Tuesday 16 December 2008

Bingo and CUDA

When I worked at a bingo software supplier I used to design and implement the server side systems. To most developers solving a bingo card based on a random draw seems trivial, and so it is. Factor in the following: tens of thousands of cards, very short time span to calculate results, who won,  3,2,1 to go, bonus shapes - and it soon becomes quite a challenging realtime problem. Thereafter you need to produce output which the (typically flash) client is able to read and process quickly which is a really big string handling problem (very often 10 million string pieces).

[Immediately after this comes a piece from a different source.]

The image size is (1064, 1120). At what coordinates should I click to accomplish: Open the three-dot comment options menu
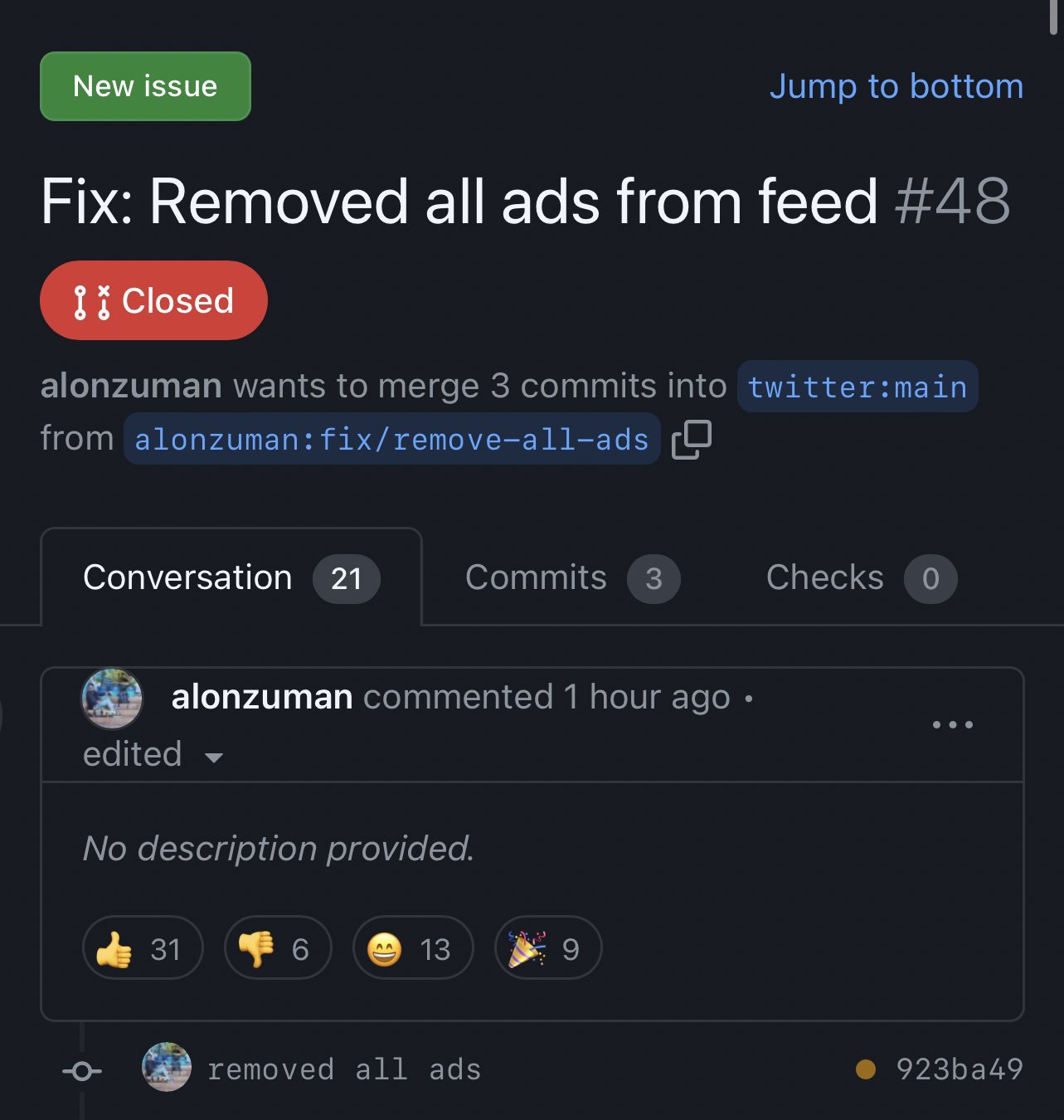tap(952, 724)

Of course all of this is possible in C# or C++. I've seen systems written in these take up to 30 seconds to calculate the results (and you thought the purchase "settle" time was just to let late purchases caused by latency etc though ....)  While even 10 seconds seems acceptable it causes a big loss of profit for the bingo operators. The bingo sites make money by taking a small rake from every card purchased. The more cards purchased and the higher the turnaround of games the more money they make. 

I solved this by writing the card / draw / string system with SIMD style instructions in asm which worked rather nicely and could solve the above problem in under 500ms. This was still only for a single bingo hall and room. To do a whole bingo network at once (say a system wide game with a jackpot) could take quite a bit longer and use rather a large chunk of memory.

I'm a firm believer in parallelism and most (if not all) problems can be resolved with a bit of careful thought in a parallel way. Bingo systems would benefit hugely from a CUDA style implementation. (Un)fortunately? I left the bingo business before GPU systems became more mainstream. A 1u tesla box would easily pay for itself in a gaming environment so cost wouldn't be an issue. Actually casino / gaming hosting is extremely expensive so only using 1u for 4 teraflops would make fantastic commercial sense.

My proposed implementation would be something like this:

Generate the ball draws using the standard RNG (very often connected to a radioactive source)

Transfer the ball draws to the GPU's constant memory (there are not many of them)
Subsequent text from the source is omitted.